__WHAT IS REQUIRED__
The answer should hold only the lines from the one that contains "Click the search magnifier icon" through the last line of the material, repeated exactly, without pictures.

__STORED DATA__

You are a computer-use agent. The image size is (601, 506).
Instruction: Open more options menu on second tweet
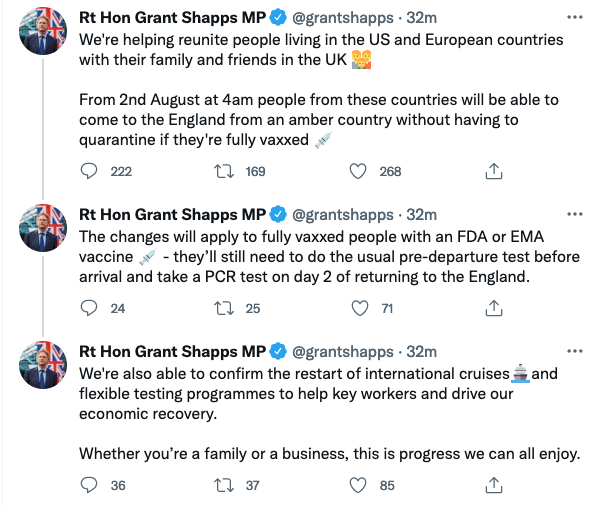click(x=571, y=215)
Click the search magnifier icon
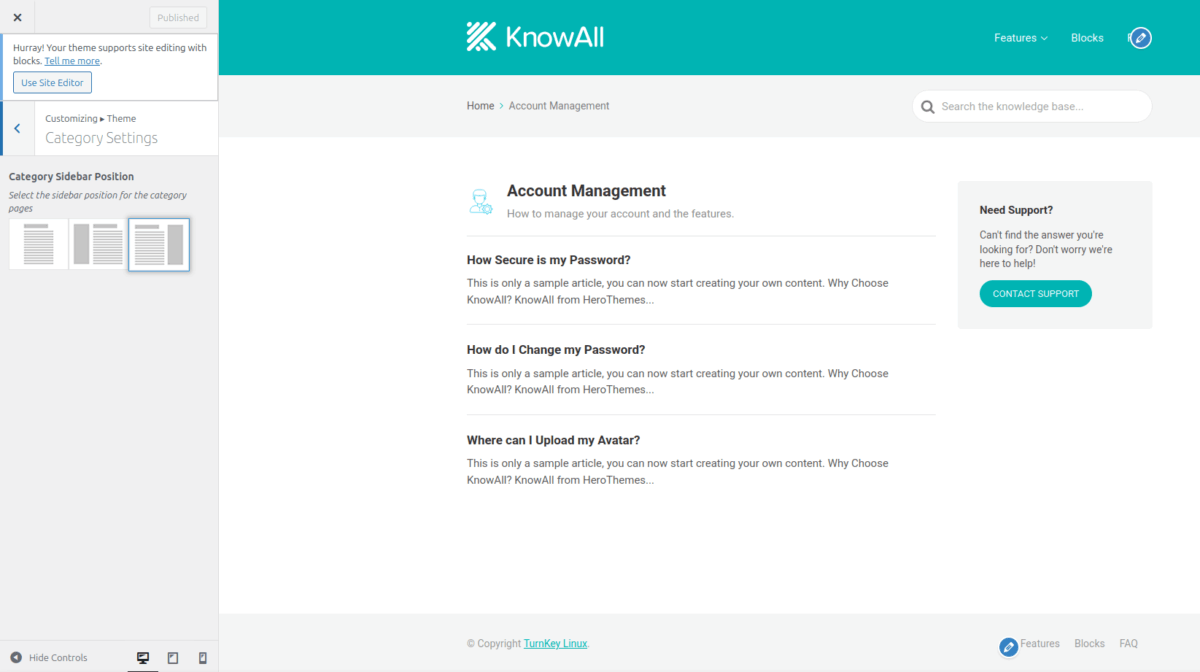The image size is (1200, 672). point(928,107)
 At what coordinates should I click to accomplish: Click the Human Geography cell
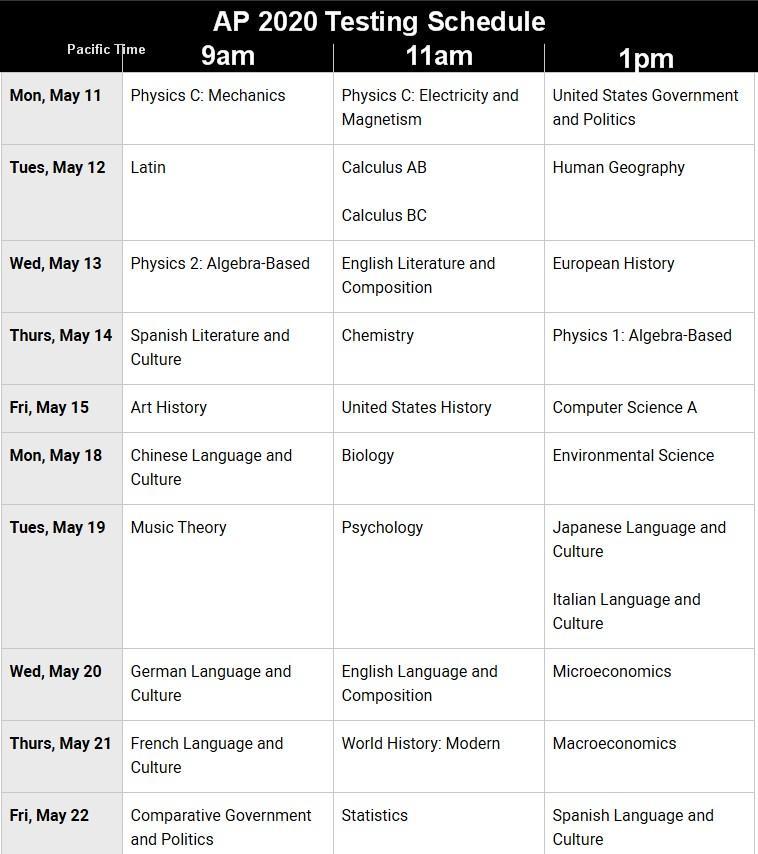coord(618,168)
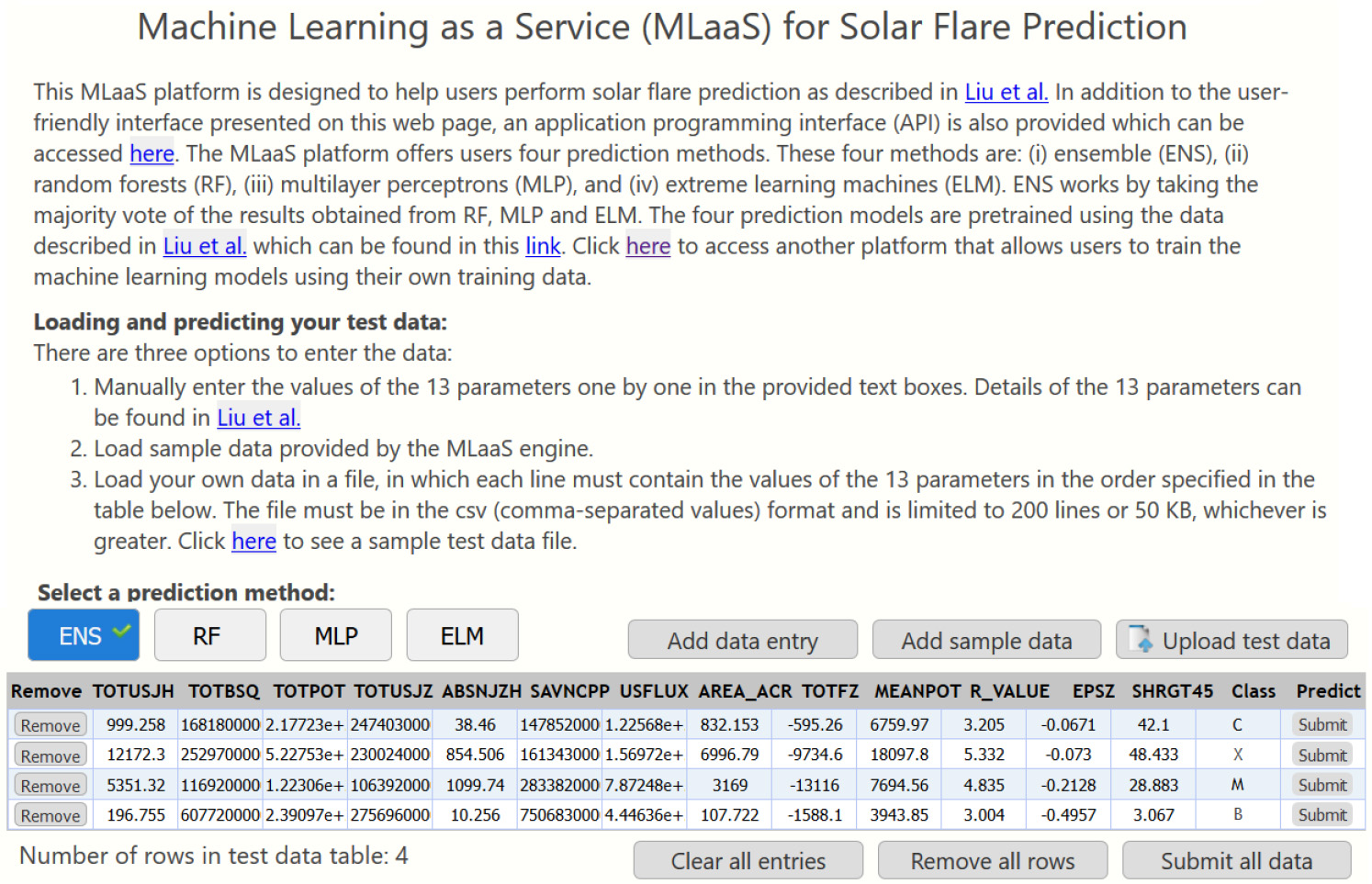Remove all rows from the test table
Screen dimensions: 1372x884
tap(993, 860)
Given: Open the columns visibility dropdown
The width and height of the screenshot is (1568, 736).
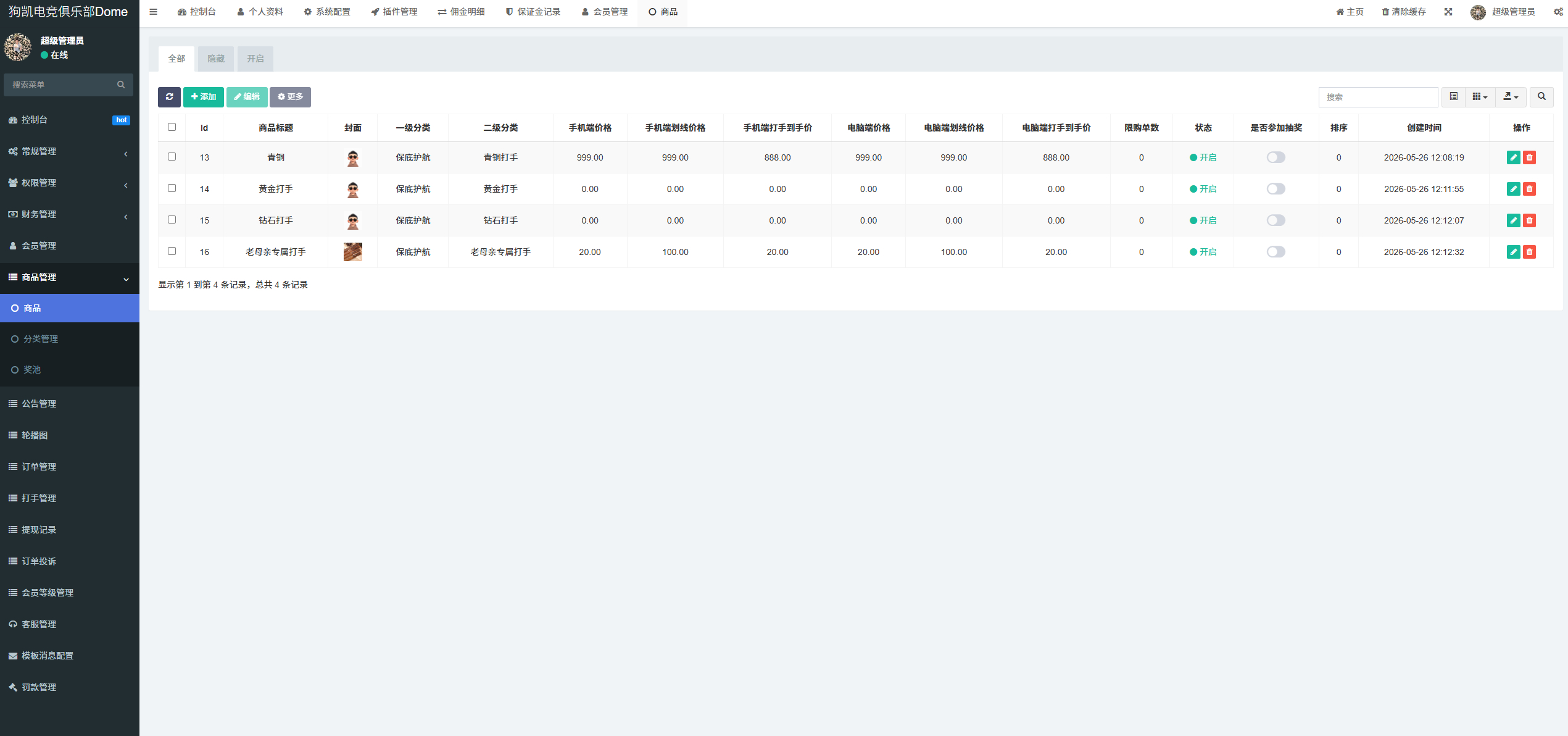Looking at the screenshot, I should click(x=1480, y=97).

__RESULT FOR THIS EXERCISE__
Click the search magnifier icon
The image size is (1200, 672). point(928,107)
 At what coordinates should I click to accomplish: Click the Human Geography cell
coord(618,168)
Remove all rows from the test table
Screen dimensions: 1372x884
tap(993, 860)
Given: Open the columns visibility dropdown
The width and height of the screenshot is (1568, 736).
Looking at the screenshot, I should click(x=1480, y=97).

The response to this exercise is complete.